- Classification: Division I
- Season: 2018–19
- Teams: 4
- Site: John J. Lee Amphitheater New Haven, Connecticut
- Champions: Yale (1st title)
- Winning coach: James Jones (1st title)
- MVP: Alex Copeland (Yale)
- Television: ESPNU, ESPN2

= 2019 Ivy League men's basketball tournament =

The 2019 Ivy League men's basketball tournament was the postseason men's basketball tournament for the Ivy League of the 2018–19 NCAA Division I men's basketball season. It was held on March 16 and 17, 2019, at the John J. Lee Amphitheater on the campus of Yale University in New Haven, Connecticut. League co-champions Harvard and Yale met in the final with Yale winning 97–85. Yale received the Ivy League's automatic bid to the 2019 NCAA tournament. Yale lost 74–79 in the first round to (3) LSU.

This was the last Ivy League tournament to be held for three years due to COVID-19 disruptions. The 2020 edition was never played, and the Ivy League canceled its entire 2020–21 season.

==Seeds==
The top four teams in the Ivy League regular-season standings qualify for the tournament and are seeded according to their records in conference play, resulting in a Shaughnessy playoff. If a tie for any of the top four positions exists, tiebreakers are applied in the following order:
- Head-to-head record between teams involved in the tie.
- Record against the top team(s) not involved in the tie in order of conference record, going down through the seedings until the tie is broken.
- Average of the teams' ranking in the following computer systems: NCAA NET, Sagarin, KenPom, and ESPN Basketball Percentage Index.

| Seed | School | Record | Tiebreaker |
|---|---|---|---|
| 1 | Harvard | 10–4 | 2–0 vs.

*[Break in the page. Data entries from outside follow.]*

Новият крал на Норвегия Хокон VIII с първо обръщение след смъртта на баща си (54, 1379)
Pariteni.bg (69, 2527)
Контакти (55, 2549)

Yale |
| 2 | Yale | 10–4 | 0–2 vs. Harvard |
| 3 | Princeton | 8–6 |  |
| 4 | Pennsylvania | 7–7 | 3–1 vs. Brown/Cornell |

==Schedule==

Session: Game; Time; Matchup; Score; Television; Attendance
Semifinals – Saturday, March 16
1: 1; 12:30 pm; No. 1 Harvard vs. No. 4 Penn; 66–58; ESPNU
2: 3:00 pm; No. 2 Yale vs. No 3. Princeton; 83–77
Championship – Sunday, March 17
2: 3; 12:00 pm; No. 1 Harvard vs. No. 2 Yale; 85–97; ESPN2
Game times in Eastern Time. Rankings denote tournament seeding.